Israel, Biden’s first stop, is again in political tumult, with the coalition government having collapsed last month. Yet this may provide an opportunity: A productive meeting with Biden could give the interim prime minister, Yair Lapid, greater stature heading into elections this fall. Lapid is far more open to restarting talks with the Palestinians than other Israeli leaders.

At the meeting, Biden should stress a halt on the building or expanding of settlements (especially beyond the West Bank separation barrier); protecting the status quo at religious sites in Jerusalem; and halting provocations like evictions and nightly raids into Palestinian-ruled areas.

Biden needs to press Israel to recommit itself to a two-state solution, which remains a key Saudi goal, by expressing support for the eventual creation of a Palestinian state and promising not to annex occupied areas. (Biden is also meeting with former, and possibly future, Prime Minister Benjamin Netanyahu, who won’t be receptive to any of this.)

Washington has some carrots, mostly in terms of military hardware, but Biden must reinforce the primacy of countering Iran, and that working with the Saudis is the best way to ensure Israel’s safety.

When he meets with Palestinians in Bethlehem, Biden should reassure them the US is serious about a two-state outcome, something former President Donald Trump tried to dump.

But he should also press Palestinian leaders to develop their national institutions, especially in health and education services; to promote, not inhibit, civil society in the West Bank; and to prepare for competitive elections.

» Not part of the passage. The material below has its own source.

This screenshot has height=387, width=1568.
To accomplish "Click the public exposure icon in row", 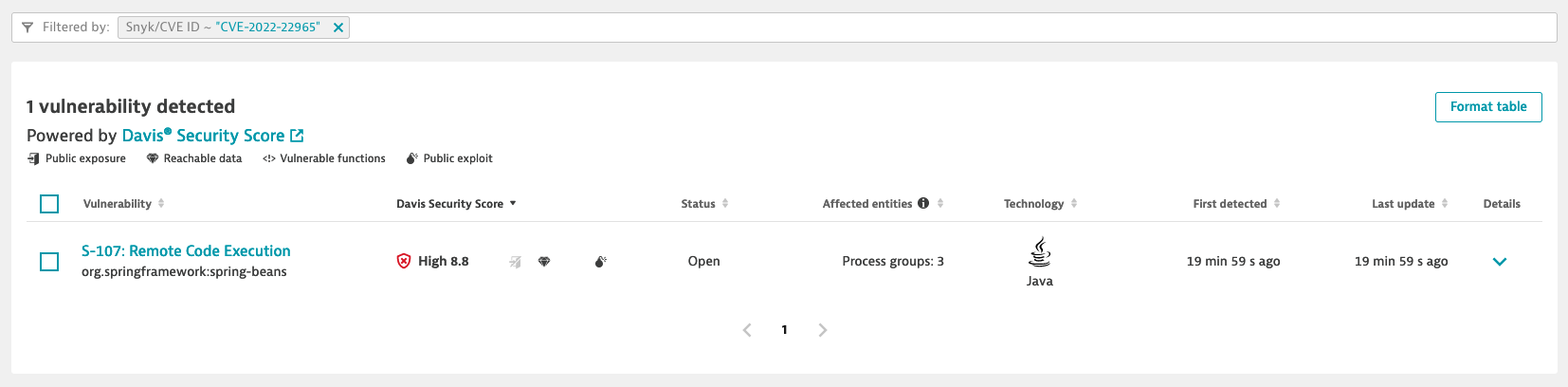I will click(515, 262).
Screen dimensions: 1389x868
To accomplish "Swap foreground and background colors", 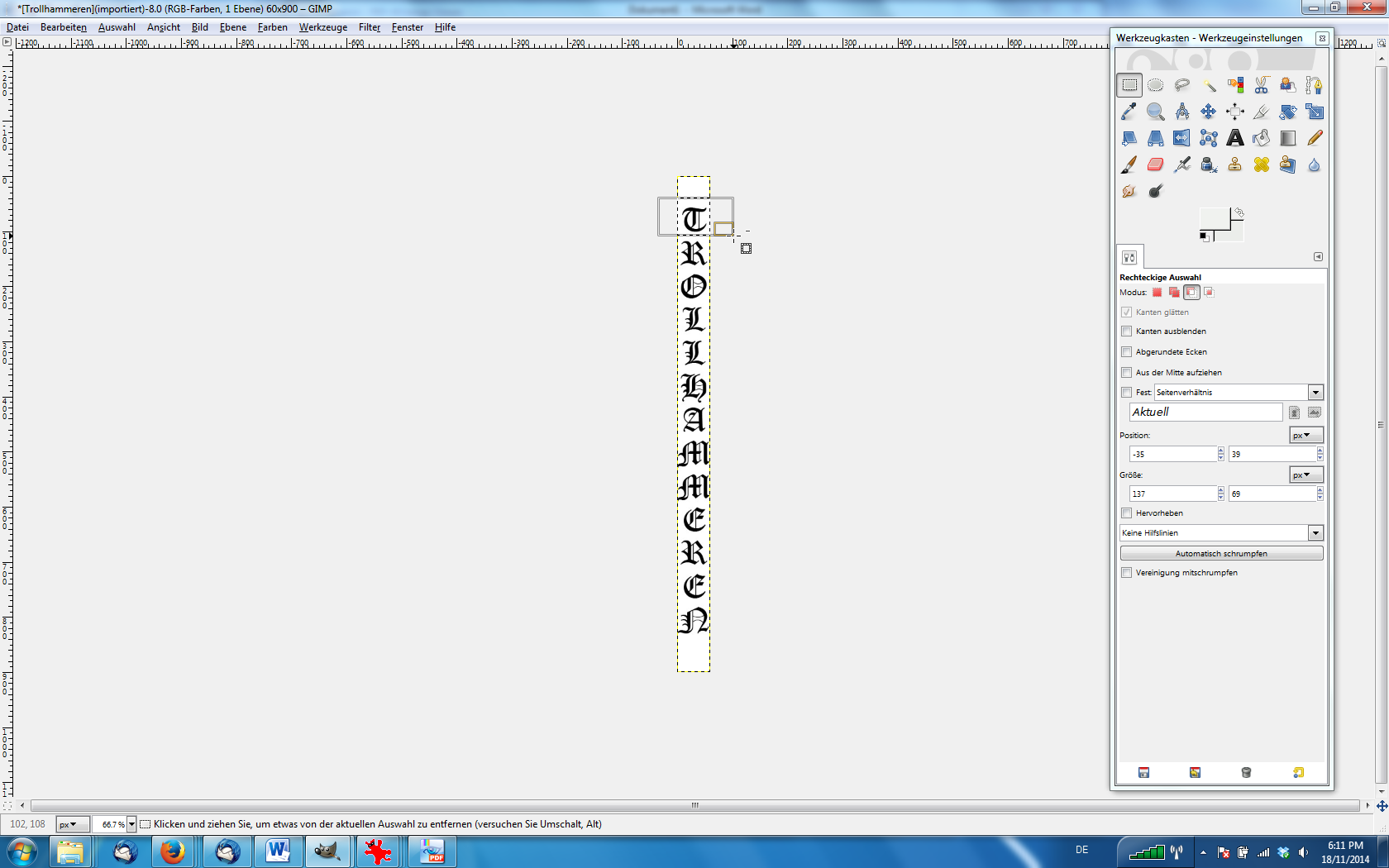I will pyautogui.click(x=1239, y=213).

He should pledge to line up major US and Gulf Arab financial support for this, which would give the Palestinians a tangible as well as aspirational stake in the emergence of a US-led regional partnership.

On Friday, Biden will meet with Saudi leaders, including Crown Prince Mohammed bin Salman, whom he has shunned because of the murder of journalist Jamal Khashoggi in 2018. In addition to pressing the crown prince on human-rights issues, Biden should make clear to him and King Salman that Washington is willing to sincerely recommit to Saudi security on two conditions.

First, Saudi Arabia needs to seriously undertake aiding the US to manage energy pricing, beyond the modest production increases reached by the Organization of the Petroleum Exporting Countries, and thereby abandon the production-limitation agreement reached with Moscow in 2017.

Second, Riyadh must eschew budding ties to China that threaten US security, such as joint manufacturing of drones and missiles. It’s fine for China to buy Saudi oil, but Biden should remind Saudi leaders that Beijing is Tehran’s primary economic and security ally, and emphasize that they can expect much more from Washington, especially in the context of a growing regional partnership.

As Biden presses Israelis and Palestinians to cooperate, the Saudi corner of the triangle is crucial. Meaningful Israeli steps to ease pressure on the Palestinians and re-embrace the goal of a viable two-state agreement should prompt Riyadh to respond with diplomatic outreach and strategic engagement, even if formal relations remain off the table.

Finally, on Saturday, when Biden joins a summit of friendly Arab governments — the six Gulf Cooperation Council states plus Egypt, Jordan and Iraq — they should all hear the consistent message that their interests are best protected through a US-led grouping aimed at maintaining regional order and stability, to which they can each contribute and from which they will all benefit.

In the end, Biden’s trip will raise this question: The US plus Israel plus the Palestinians plus the Saudis plus all the other Arab states equals … what? If the answer is “not much,” then it’s back to business as usual, relying on a hodgepodge of bilateral arrangements with regional partners to contain Iran, combat terrorists and secure other key US goals.

That hasn’t been completely ineffective. But a new de facto regional partnership would be much more potent in advancing both Washington’s interests and those of its Middle East partners.

Biden could be looking at another, even more unexpected, international coalition-building project than he helped forge in Europe. His ambitions for a “transformative presidency,” largely thwarted domestically, might be realized globally.